[Collected data entries]
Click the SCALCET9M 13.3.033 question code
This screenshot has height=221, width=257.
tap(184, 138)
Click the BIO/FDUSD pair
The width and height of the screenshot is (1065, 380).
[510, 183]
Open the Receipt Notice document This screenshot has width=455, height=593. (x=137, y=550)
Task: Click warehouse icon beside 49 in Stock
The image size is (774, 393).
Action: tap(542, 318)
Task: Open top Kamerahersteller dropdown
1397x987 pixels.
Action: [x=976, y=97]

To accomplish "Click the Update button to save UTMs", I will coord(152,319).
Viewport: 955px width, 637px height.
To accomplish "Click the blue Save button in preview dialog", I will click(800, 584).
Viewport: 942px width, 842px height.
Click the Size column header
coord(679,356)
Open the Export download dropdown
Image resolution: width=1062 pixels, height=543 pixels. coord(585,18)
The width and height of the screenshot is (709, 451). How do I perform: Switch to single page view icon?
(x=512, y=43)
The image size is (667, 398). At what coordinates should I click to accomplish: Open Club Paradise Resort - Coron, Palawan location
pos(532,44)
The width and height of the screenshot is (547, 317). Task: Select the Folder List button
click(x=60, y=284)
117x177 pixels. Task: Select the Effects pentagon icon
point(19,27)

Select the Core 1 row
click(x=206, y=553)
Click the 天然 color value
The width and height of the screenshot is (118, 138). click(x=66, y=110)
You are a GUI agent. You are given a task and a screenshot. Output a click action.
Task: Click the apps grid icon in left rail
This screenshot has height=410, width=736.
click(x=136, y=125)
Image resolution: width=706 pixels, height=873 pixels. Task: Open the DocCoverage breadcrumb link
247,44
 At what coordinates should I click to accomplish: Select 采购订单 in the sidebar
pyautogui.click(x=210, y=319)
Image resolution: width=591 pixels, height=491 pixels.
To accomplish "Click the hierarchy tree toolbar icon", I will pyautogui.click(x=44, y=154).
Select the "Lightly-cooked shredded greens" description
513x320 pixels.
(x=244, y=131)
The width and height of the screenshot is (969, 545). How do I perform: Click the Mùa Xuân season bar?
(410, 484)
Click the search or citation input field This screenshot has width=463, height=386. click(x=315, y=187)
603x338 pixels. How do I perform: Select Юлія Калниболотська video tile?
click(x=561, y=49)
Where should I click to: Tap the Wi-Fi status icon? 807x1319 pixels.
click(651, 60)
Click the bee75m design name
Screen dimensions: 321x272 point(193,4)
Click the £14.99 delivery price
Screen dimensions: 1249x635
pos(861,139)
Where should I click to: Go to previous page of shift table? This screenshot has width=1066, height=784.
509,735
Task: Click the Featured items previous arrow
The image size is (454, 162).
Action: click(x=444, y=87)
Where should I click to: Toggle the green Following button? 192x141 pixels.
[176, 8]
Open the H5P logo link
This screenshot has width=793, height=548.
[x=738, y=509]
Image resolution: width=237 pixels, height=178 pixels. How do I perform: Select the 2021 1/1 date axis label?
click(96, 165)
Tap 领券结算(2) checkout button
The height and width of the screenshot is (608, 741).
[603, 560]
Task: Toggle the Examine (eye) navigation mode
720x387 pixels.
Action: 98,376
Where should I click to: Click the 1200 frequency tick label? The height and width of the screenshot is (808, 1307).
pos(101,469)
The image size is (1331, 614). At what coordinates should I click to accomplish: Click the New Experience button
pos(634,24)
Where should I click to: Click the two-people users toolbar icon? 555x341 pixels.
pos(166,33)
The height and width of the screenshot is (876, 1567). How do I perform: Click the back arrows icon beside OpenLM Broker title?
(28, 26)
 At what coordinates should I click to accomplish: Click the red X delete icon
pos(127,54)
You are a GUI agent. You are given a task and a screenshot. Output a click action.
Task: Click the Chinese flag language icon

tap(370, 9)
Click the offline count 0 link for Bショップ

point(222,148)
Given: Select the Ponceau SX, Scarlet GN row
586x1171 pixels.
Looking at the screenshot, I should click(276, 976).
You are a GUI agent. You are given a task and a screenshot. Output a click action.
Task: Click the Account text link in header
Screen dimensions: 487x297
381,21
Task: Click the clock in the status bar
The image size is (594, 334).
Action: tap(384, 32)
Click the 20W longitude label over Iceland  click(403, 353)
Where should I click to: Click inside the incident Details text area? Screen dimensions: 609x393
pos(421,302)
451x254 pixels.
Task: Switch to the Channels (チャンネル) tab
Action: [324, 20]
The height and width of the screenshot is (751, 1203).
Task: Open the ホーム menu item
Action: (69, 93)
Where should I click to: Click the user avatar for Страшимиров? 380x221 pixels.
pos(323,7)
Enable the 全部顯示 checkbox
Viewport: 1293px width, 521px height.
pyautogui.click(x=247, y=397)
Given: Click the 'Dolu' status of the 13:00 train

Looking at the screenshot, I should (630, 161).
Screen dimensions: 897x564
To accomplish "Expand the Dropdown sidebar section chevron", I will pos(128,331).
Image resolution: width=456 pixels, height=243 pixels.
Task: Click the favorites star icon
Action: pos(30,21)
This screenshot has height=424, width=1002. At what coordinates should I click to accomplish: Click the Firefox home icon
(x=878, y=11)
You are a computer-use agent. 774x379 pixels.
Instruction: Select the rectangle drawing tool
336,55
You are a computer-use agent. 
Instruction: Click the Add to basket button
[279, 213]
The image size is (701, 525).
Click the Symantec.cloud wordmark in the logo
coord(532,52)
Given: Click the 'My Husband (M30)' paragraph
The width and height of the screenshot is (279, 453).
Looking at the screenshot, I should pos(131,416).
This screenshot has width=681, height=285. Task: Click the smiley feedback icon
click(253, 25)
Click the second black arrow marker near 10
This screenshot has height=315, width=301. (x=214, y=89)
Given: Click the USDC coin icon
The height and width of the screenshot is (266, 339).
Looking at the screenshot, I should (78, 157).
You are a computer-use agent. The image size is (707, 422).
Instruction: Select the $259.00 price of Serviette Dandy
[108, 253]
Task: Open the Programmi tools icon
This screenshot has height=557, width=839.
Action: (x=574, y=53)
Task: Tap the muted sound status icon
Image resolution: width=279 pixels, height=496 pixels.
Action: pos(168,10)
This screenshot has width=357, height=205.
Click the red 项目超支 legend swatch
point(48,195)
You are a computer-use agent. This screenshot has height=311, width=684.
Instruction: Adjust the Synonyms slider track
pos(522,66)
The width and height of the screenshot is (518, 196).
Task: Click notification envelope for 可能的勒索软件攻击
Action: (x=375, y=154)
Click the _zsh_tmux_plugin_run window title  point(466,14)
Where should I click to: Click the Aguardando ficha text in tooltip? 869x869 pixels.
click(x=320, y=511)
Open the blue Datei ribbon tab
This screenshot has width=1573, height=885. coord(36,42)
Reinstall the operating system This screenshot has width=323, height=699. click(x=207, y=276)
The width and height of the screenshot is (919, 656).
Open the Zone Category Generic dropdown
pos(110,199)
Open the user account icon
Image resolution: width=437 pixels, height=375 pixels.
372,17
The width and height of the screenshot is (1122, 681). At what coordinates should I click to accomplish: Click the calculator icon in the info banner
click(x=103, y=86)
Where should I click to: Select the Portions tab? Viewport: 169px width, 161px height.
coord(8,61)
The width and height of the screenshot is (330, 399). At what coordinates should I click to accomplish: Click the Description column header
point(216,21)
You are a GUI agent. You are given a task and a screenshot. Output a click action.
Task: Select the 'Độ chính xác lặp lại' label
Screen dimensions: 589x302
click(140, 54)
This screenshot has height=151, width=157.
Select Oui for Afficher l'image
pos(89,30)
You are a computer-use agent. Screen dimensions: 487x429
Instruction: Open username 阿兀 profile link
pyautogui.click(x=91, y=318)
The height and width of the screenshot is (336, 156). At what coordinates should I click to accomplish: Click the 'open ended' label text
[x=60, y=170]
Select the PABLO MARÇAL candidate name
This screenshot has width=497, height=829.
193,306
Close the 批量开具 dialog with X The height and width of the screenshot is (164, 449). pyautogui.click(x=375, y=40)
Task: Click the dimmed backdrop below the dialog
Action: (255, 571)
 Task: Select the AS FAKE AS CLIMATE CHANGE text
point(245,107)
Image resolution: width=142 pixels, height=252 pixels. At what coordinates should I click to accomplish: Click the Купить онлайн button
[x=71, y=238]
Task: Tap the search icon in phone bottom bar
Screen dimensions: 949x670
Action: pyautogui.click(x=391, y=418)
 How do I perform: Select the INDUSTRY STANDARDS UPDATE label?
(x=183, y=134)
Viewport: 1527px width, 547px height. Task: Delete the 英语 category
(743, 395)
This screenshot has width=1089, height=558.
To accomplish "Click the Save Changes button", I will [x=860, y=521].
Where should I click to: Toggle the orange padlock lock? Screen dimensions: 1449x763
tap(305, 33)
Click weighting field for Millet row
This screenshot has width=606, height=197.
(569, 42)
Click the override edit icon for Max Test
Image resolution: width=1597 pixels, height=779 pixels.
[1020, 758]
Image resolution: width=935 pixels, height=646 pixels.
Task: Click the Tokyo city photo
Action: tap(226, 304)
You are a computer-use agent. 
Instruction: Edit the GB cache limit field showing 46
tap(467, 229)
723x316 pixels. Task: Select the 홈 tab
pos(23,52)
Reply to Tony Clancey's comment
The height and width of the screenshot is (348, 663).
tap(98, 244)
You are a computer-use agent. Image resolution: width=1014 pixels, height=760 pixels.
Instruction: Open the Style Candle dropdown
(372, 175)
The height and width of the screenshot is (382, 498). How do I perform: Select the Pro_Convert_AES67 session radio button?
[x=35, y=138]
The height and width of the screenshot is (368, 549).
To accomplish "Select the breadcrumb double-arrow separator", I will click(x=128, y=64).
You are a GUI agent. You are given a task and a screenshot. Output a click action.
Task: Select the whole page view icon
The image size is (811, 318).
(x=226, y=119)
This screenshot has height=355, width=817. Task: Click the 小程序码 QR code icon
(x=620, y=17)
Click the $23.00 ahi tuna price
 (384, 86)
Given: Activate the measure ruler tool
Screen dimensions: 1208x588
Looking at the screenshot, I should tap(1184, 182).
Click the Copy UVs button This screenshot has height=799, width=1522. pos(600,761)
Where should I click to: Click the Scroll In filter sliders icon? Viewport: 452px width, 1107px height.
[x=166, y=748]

§ Exercise: Look through the entries. Copy out each line with "computer" in it.

§ Answer below:
You are a computer-use agent. 774x379 pixels.
You are a computer-use agent. 
You are a computer-use agent. The image size is (707, 422).
You are a computer-use agent. This screenshot has height=311, width=684.
You are a computer-use agent. Screen dimensions: 487x429
You are a computer-use agent. 
You are a computer-use agent. Image resolution: width=1014 pixels, height=760 pixels.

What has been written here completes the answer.